Toujours enfant, mais un peu plus vieux, la mémoire de 14-18 me renvoie à mon grand-père maternel. Lui, n’aborde pas les guerres. Seules ses crises de paludisme, contracté lors d’un séjour à Thessalonique en 14-18, nous rappellent que la Grande Guerre a laissé des traces dans sa chair. Le ton de sa voix lorsqu’il parle des « boches » et sa vénération inconditionnelle du maréchal Pétain laissent percevoir que 14-18 a également laissé des traces dans son esprit. Pour ces deux hommes, la patrie, c’est un bien important qu’il faut défendre inconditionnellement. Et surtout, ne pas se poser de questions. Enfant, je n’arrive pas à concevoir que des humains puissent organiser des guerres. Alors, pour comprendre ce qui pouvait bien les motiver, j’essaie d’interroger mon grand-père. Il parle alors avec animosité de complots, d’alliance entre juifs et francs-maçons. Cette explication ne me satisfait pas. Si j’insiste, son animosité monte. Ma mère, si elle est là, me demande de me taire.

Jeune adulte, la lutte contre l’extension du camps militaire du Larzac, m’amène à réfléchir et à comprendre les enjeux. Cette réflexion me conduit à rejoindre le camp des antimilitaristes.

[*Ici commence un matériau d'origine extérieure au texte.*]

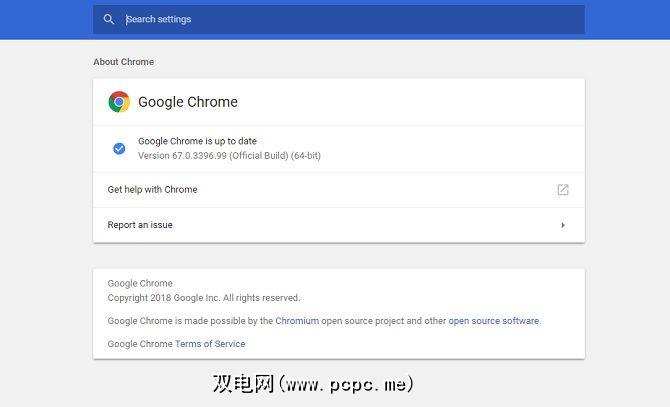The width and height of the screenshot is (670, 407).
Task: Click the Google Chrome name above the copyright
Action: point(140,284)
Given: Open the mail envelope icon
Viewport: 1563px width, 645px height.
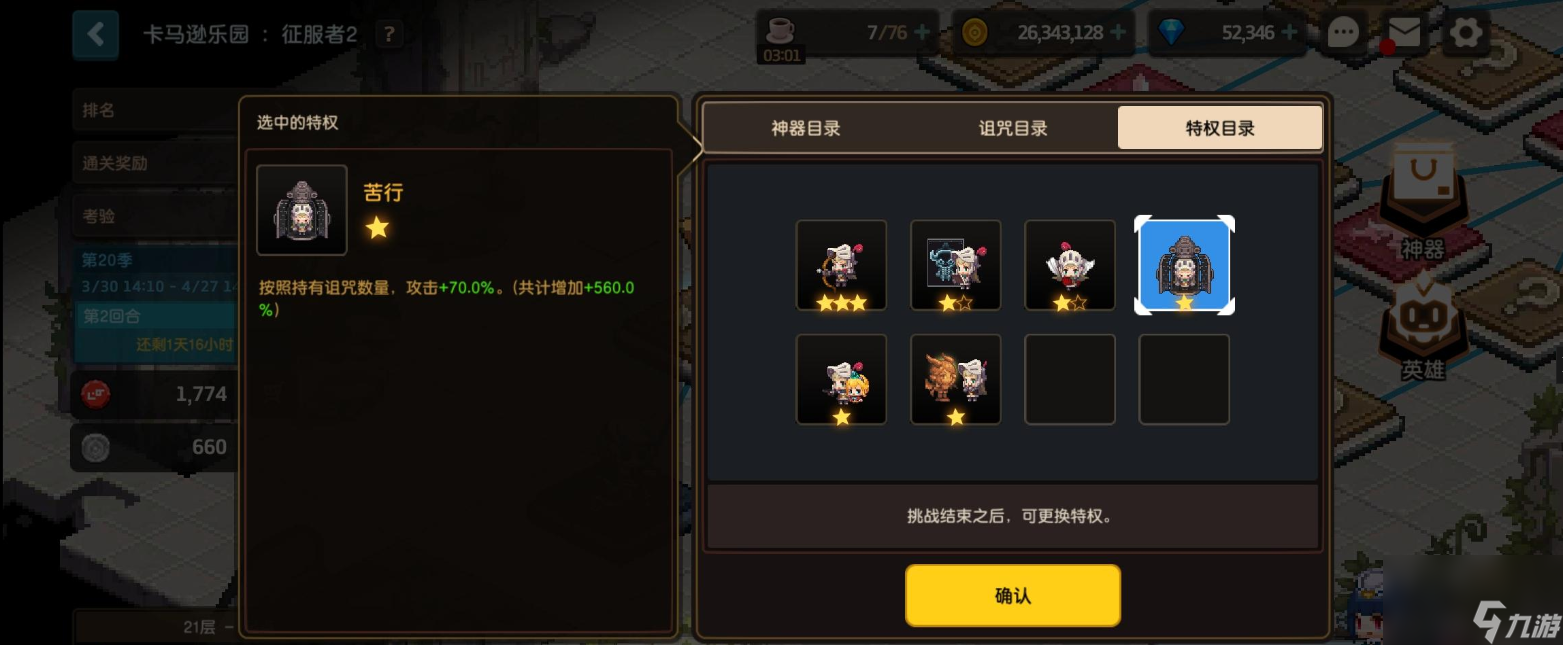Looking at the screenshot, I should point(1405,33).
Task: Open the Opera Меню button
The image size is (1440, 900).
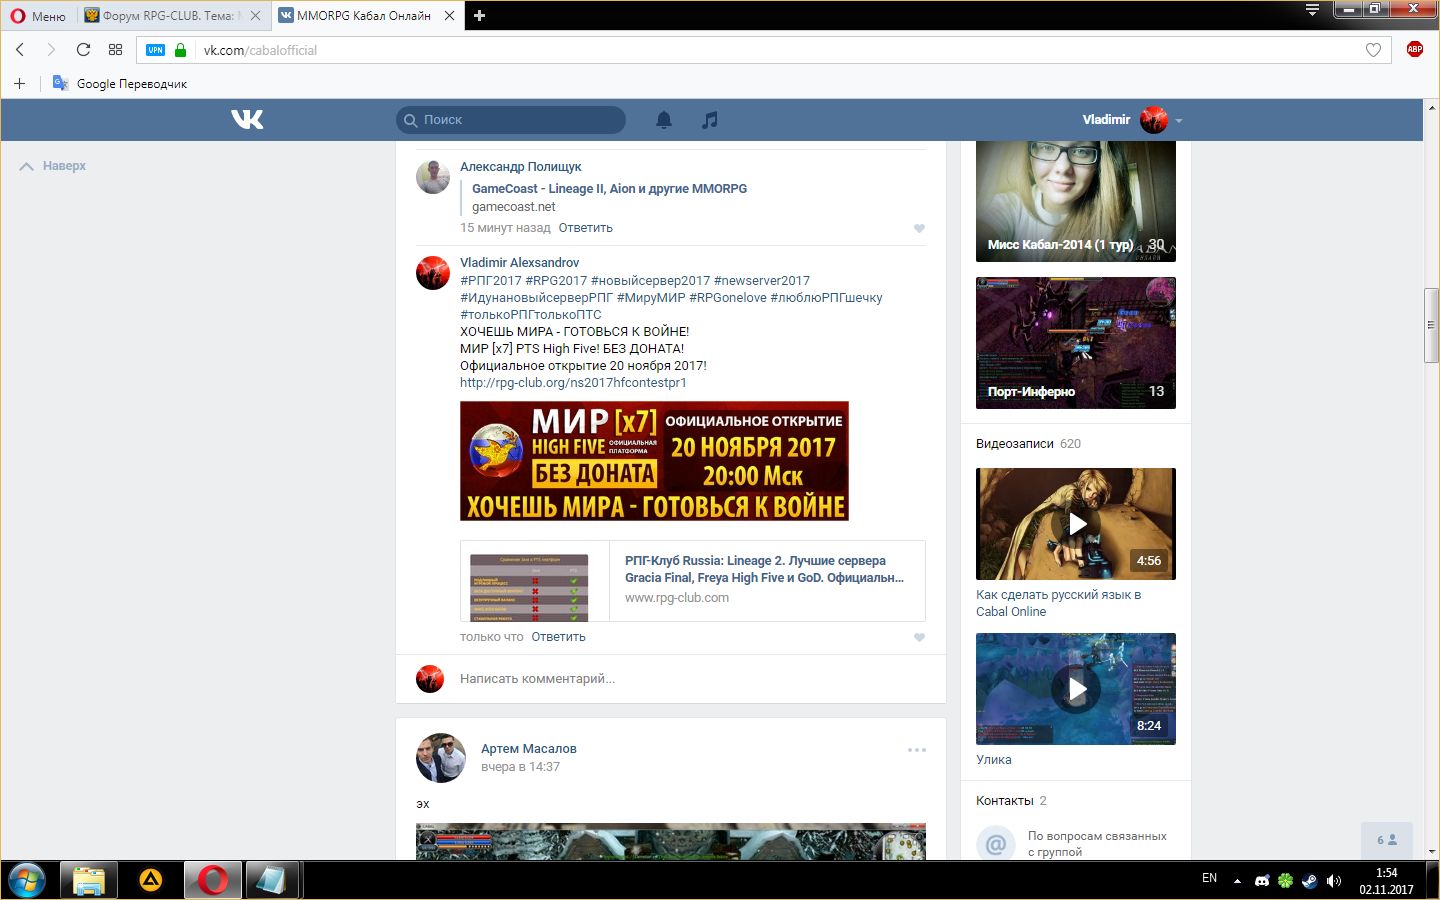Action: [38, 16]
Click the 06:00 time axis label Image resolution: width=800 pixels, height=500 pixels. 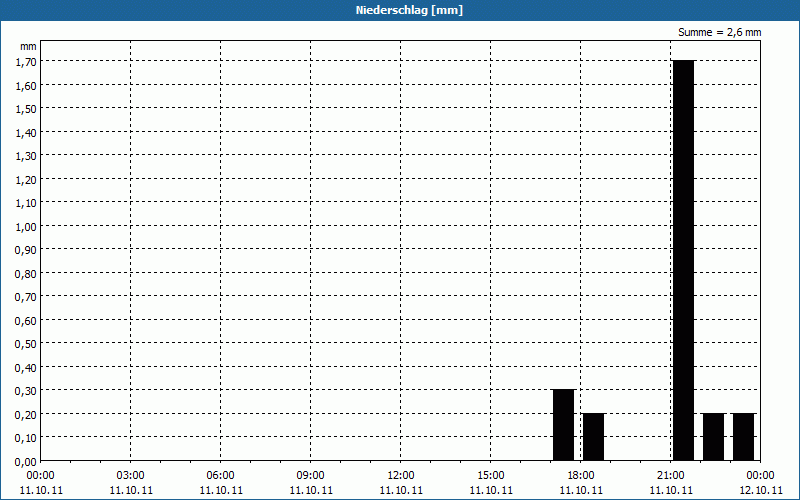(x=220, y=475)
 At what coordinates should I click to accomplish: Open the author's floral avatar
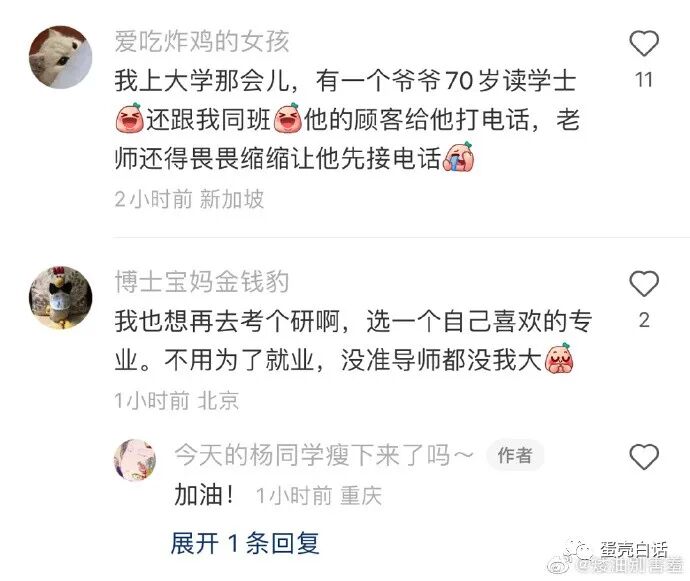point(135,460)
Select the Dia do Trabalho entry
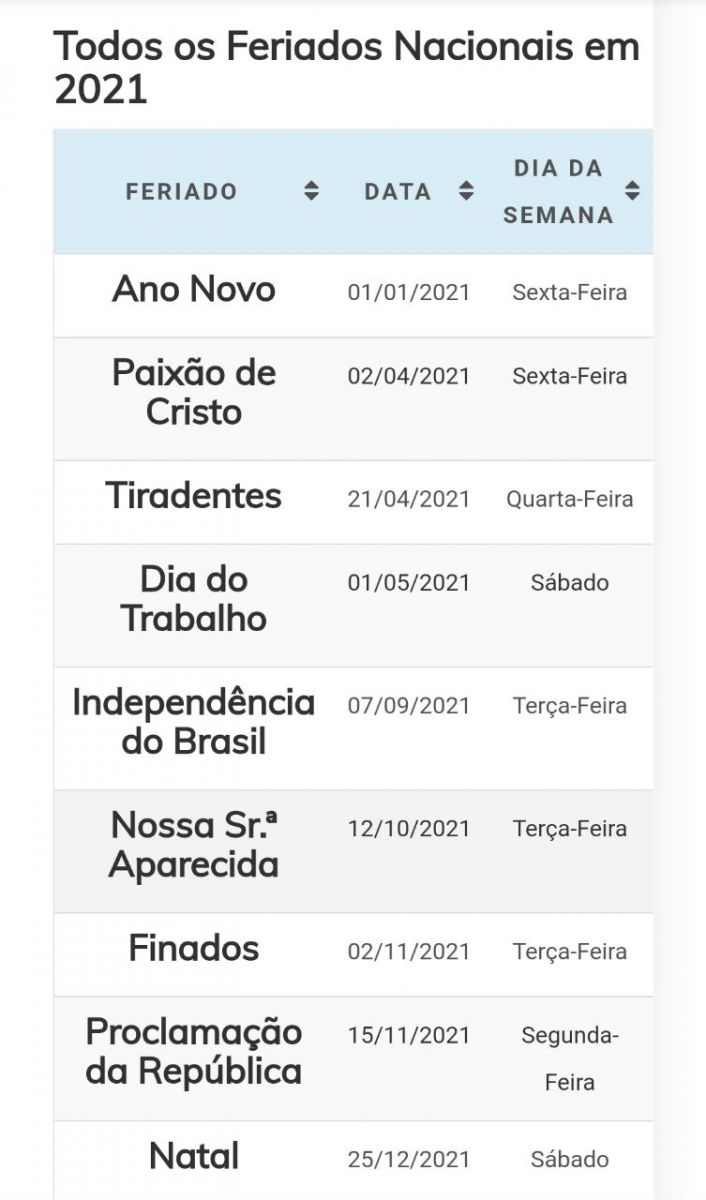 pos(194,599)
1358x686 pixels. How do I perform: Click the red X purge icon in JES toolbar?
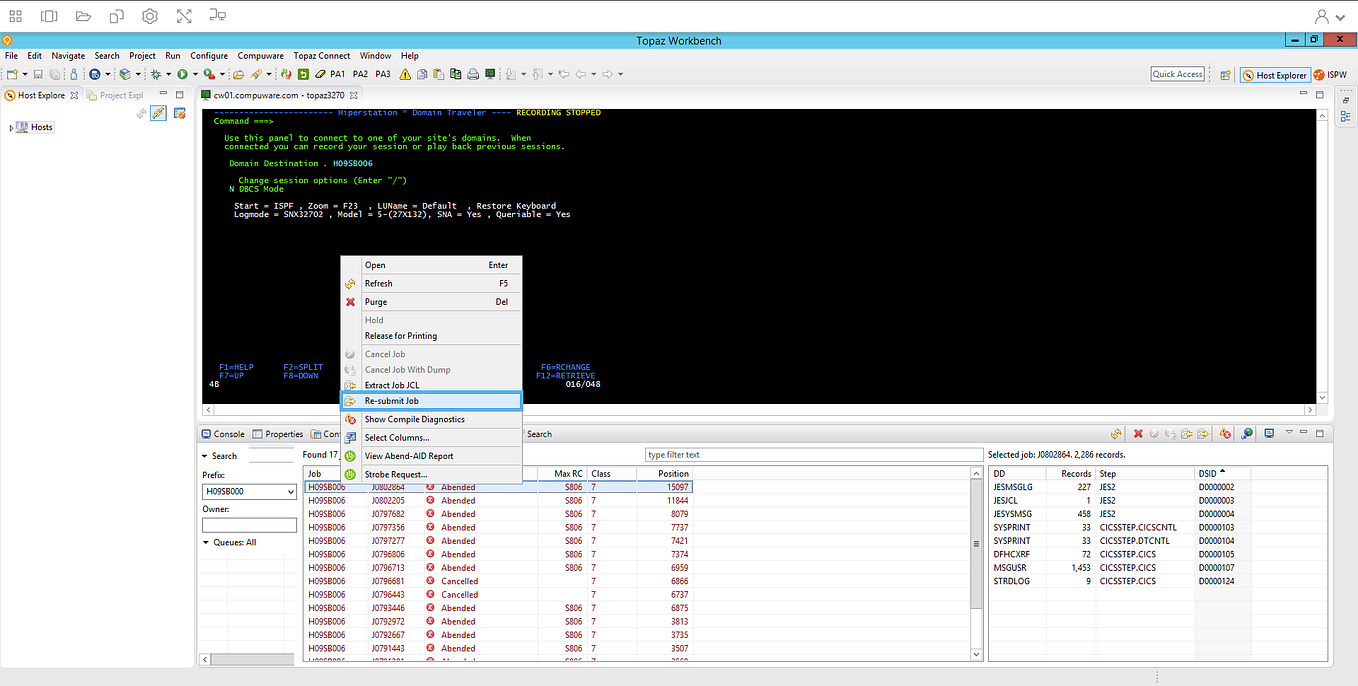[1138, 433]
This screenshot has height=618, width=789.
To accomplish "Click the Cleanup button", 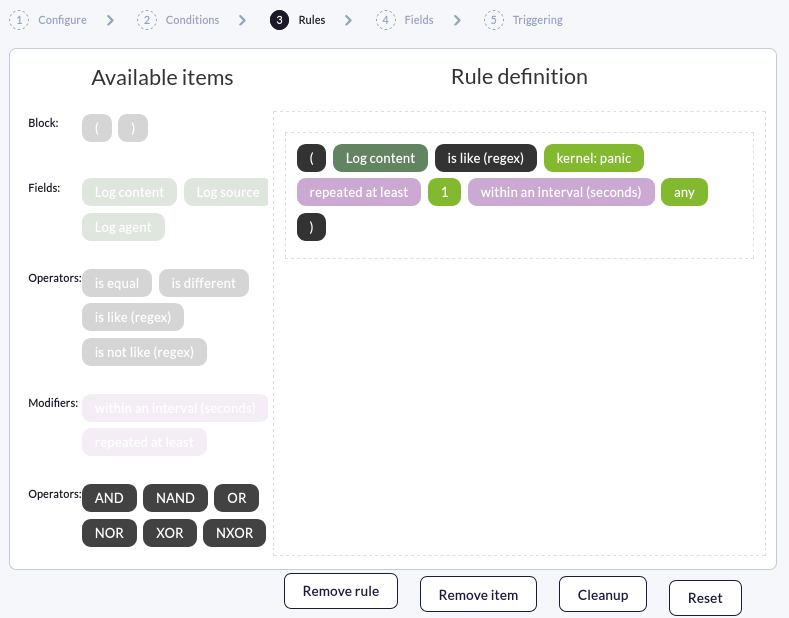I will [603, 594].
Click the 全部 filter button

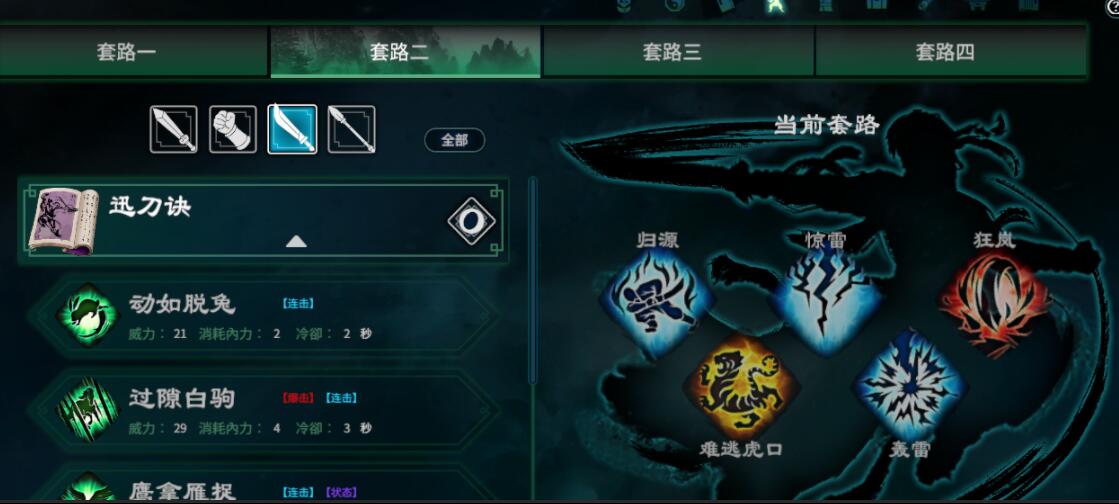point(455,140)
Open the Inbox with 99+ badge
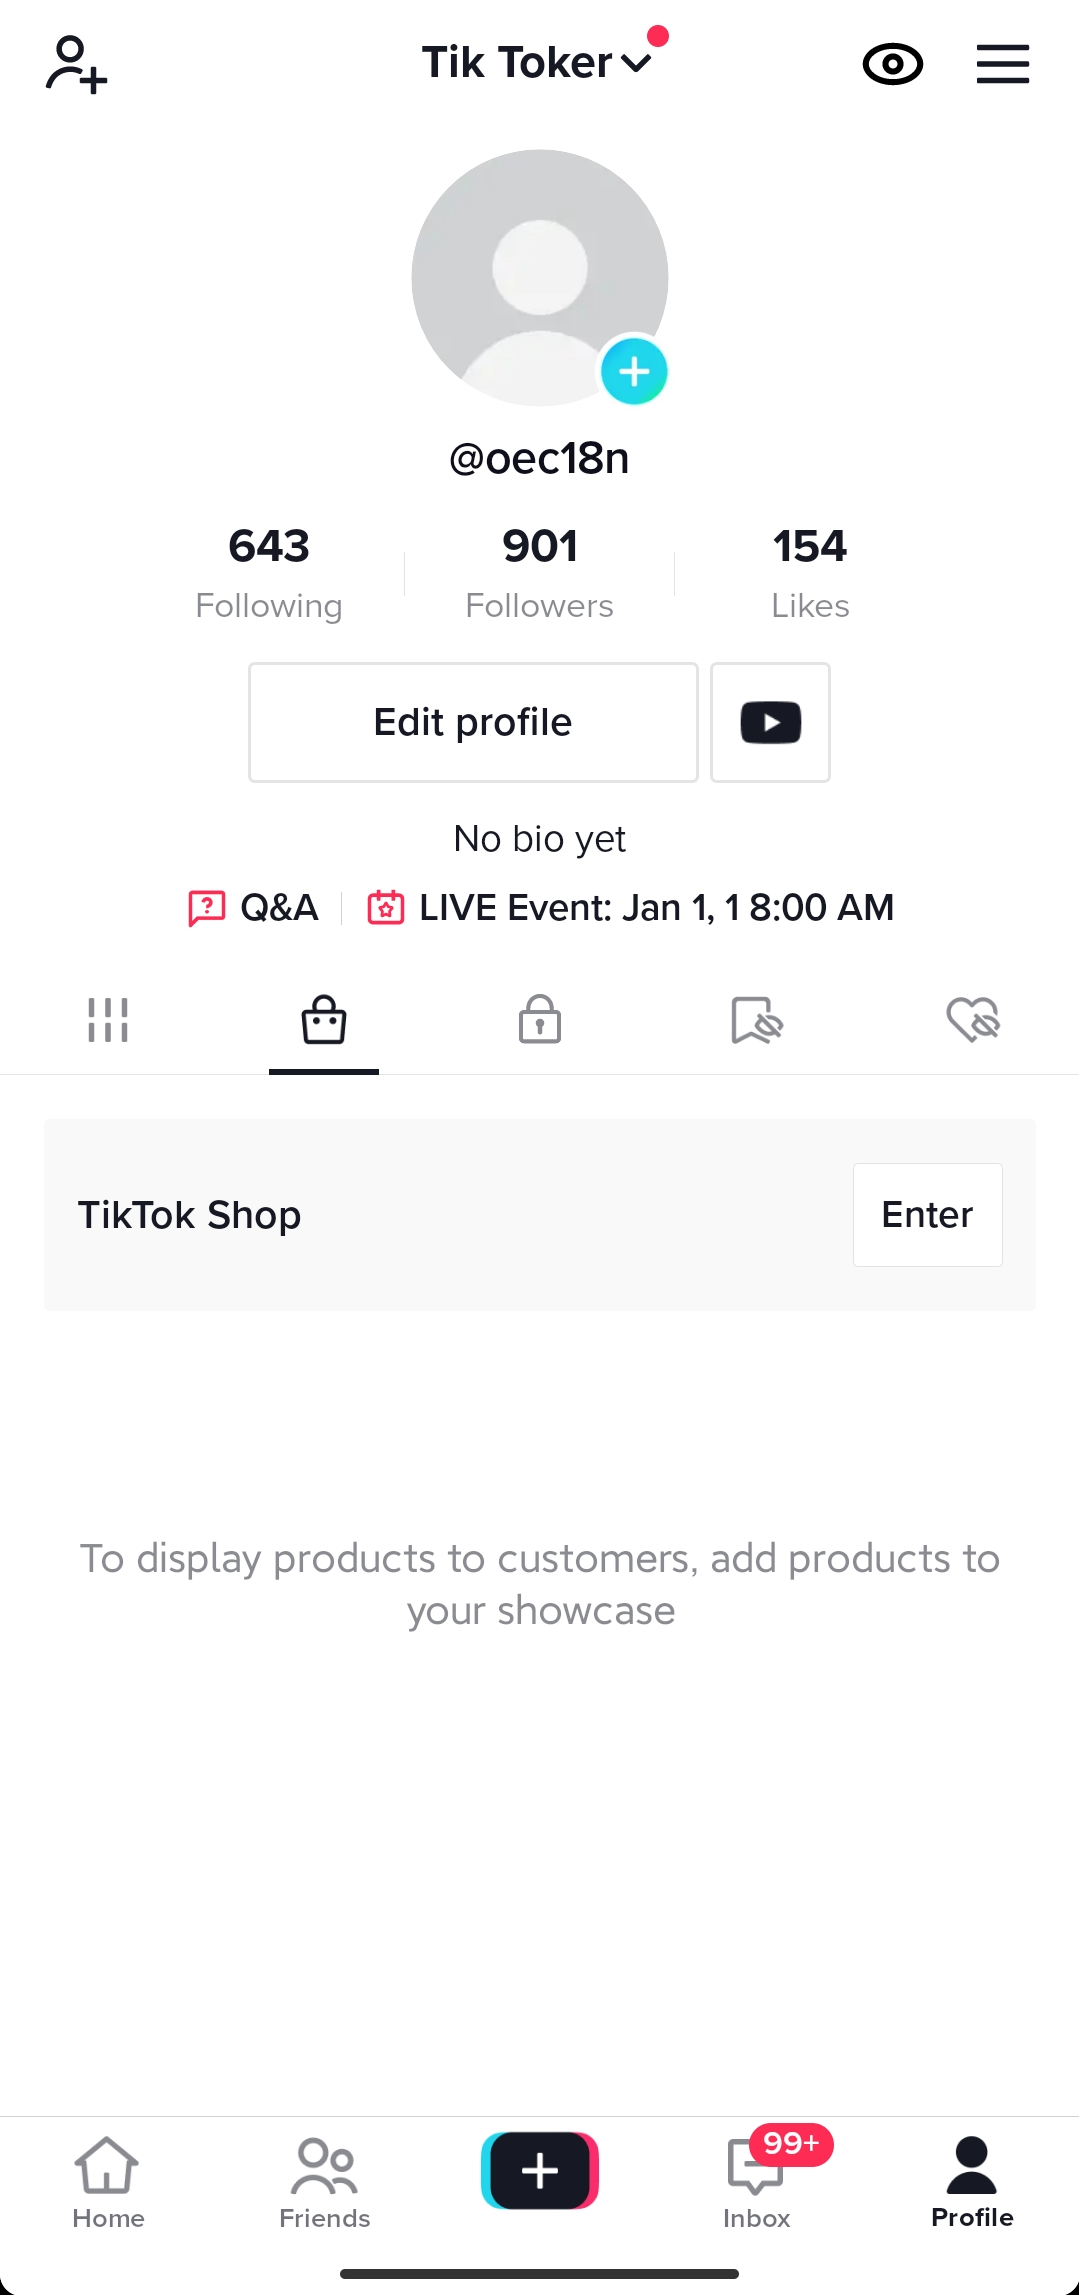 point(757,2178)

A plus de trente ans, je quitte Saint-Étienne et m’installe dans le Pas de Calais. Les cimetières militaires peuplant le paysage, les restes d’obus abandonnés au bord des champs, les lieux du souvenir bien entretenus, réveillent ma mémoire. Sur les plaques commémoratives de Vimy, de Lorette… des mots gravés : courage, honneur, héroïsme, sacrifice... Pour moi, les mots attachés aux tranchées et à leurs victimes, je les ai forgés à partir de mes lectures de Tardi [2]. Ses poilus n’ont rien d’héroïque. Dans la boue, le froid, à côté des rats, ils manifestent de la peur. Ils sont hébétés devant la chair humaine déchiquetée, qui se décompose sous leurs yeux dans des no-man’s land, où ils ne peuvent aller relever leur collègues. Hagards, ils ne semblent pas comprendre ce qui leur arrive. L’absurde semble les habiter. Ils ne rêvent pas de gloire ou de victoire, ils attendent, espérant être encore en vie au moment de la relève. Ils rêvent d’une blessure suffisamment grave pour qu’on les évacue du front. Certains vont jusqu’à l’automutilation pour échapper à leur sort de sacrifié, de mort en sursis. Mes mots, loin de ceux gravés dans les lieux de souvenir, sont : peur, absurde, illusion, floué.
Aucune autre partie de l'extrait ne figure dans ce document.